Activity A:
Reproduce the part of the dub reviews that opens with the words containing "DJ Scruff I" and closes with "a hugely satisfying.".
Activity B:
List every song title that the dub reviews give in quotation marks.
Activity C:
Please resume the dub reviews after their final sentence and keep writing in the same style.

In short, a great start. My only criticism is that some of the other tracks are a bit too “tracky”, with unvaried looping stuff losing my interest after a few bars.
Check the mainly not working http://sonarcotik.free.fr/ for more info. Or see this page on Versionist for some mp3s.

Dub Syndicate – Research & Development (On-U Sound CD, 1996)
“A Selection of Dub Syndicate Remixes
A retrospective of Dub Syndicate tracks – remixed by various UK Dub producers. An absolutely excellent idea and one that has completely paid off. This album completely passed me by when it came out 9 years ago and I couldn’t quite believe it existed when I saw it in the Rough Guide to Reggae.
“Dubadisababa (Soundclash remix)” kicks off with Big Ben chiming and has some nice gentle griding sounds running through it with tablas from Goldfinger of (Detri/Funda)mental. A great looooong groove for openers.
I’ve had Iration Steppas take on “2001 Love” and Ruts DC’s “Ezy Take it Ezy” on 12″ for ages and they are bonafide classics. The former got some serious outings during DJ sets for the Association of Autonomous Astronauts and the latter was on my Shake the Foundations volume 1 mix. Ruff!
DJ Scruff I assume is now Mr Scruff. His take on “Mafia” is one of the best things on here (and that is saying something because there isn’t a bad tune) and is approximately 650 million times better than the absolute shite which constitutes his Trouser Jazz album. Bim Sherman’s vocals and a great melancholic refrain make this a hugely satisfying.

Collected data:
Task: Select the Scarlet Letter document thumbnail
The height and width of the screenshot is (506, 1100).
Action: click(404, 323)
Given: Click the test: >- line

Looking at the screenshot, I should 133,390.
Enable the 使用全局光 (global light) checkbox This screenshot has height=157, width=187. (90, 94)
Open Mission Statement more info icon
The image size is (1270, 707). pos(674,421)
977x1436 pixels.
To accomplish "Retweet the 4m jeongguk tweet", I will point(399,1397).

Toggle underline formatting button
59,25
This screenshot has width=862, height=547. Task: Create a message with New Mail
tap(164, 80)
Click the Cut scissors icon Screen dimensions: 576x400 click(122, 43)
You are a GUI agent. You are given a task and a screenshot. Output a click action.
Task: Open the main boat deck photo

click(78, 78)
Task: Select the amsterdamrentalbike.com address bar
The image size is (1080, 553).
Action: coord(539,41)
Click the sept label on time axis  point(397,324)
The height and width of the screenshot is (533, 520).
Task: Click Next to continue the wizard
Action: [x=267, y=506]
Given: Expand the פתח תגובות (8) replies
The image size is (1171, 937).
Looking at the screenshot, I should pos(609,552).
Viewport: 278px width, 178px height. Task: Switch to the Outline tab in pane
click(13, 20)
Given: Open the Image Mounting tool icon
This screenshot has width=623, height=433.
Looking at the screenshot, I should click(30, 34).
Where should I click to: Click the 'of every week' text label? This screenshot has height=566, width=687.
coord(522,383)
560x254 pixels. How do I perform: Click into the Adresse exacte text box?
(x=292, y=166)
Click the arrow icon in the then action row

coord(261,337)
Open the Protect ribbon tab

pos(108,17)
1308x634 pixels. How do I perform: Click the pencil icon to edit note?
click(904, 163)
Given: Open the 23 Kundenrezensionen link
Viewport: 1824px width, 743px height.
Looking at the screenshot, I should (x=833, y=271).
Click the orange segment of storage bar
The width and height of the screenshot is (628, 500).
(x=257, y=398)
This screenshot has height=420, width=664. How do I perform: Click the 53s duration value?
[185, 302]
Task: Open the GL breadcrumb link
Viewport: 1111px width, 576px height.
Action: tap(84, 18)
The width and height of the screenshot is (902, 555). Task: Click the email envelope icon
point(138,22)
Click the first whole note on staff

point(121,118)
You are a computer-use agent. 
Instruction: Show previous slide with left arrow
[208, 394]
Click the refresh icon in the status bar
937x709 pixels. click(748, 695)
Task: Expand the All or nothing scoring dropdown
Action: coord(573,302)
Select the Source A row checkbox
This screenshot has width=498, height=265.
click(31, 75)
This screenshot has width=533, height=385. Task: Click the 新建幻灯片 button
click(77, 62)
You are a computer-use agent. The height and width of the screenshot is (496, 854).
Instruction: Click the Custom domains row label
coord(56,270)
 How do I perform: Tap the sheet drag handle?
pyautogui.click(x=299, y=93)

Task response A:
DJ Scruff I assume is now Mr Scruff. His take on “Mafia” is one of the best things on here (and that is saying something because there isn’t a bad tune) and is approximately 650 million times better than the absolute shite which constitutes his Trouser Jazz album. Bim Sherman’s vocals and a great melancholic refrain make this a hugely satisfying.

Task response B:
- Dubadisababa (Soundclash remix)
- 2001 Love
- Ezy Take it Ezy
- Mafia

Task response C:
“Bedward” is probably one of the most well known Dub Syndicate tunes because of its inclusion on the classic Pay It All Back sampler LP. Zion Train do a good job beefing the track up and adding a few dubby touches, but are ultimately perhaps a bit too respectful.
The Disciples were on fire around 1996 with releases on their own Boomshakalacka label and Russ D goes to town with “Jungle”, adding some bonkers tweaky acid business.
Dougie Wardrop aka Conscious Sounds aka Centry can always be relied on to come up with the goods and his take on “2003 Struggle” is all minor key synths, steppers and horns – exactly the way some of us like it.
“Ravi Shankar” was tailor-made for a re-rub by Rootsman and he doesn’t disappoint. An absolutely solid foundation leaves room for all sorts of stuff going on at the top end to wig your head out. This is huge.
This LP captures a moment when the UK Dub scene was producing a load of really exciting records that managed to combine reggae and electronics in a distinct, dark edgy way. Much of this has subsequently solidified into a series of cliches, but most of these producers have avoided this by either moving into live instrumentation or just being one step ahead of the competition in terms of imagination. Needless to say this style still does the business for me, especially at high volumes.
All in all, an outstanding project which should be repeated for more recent On-U material.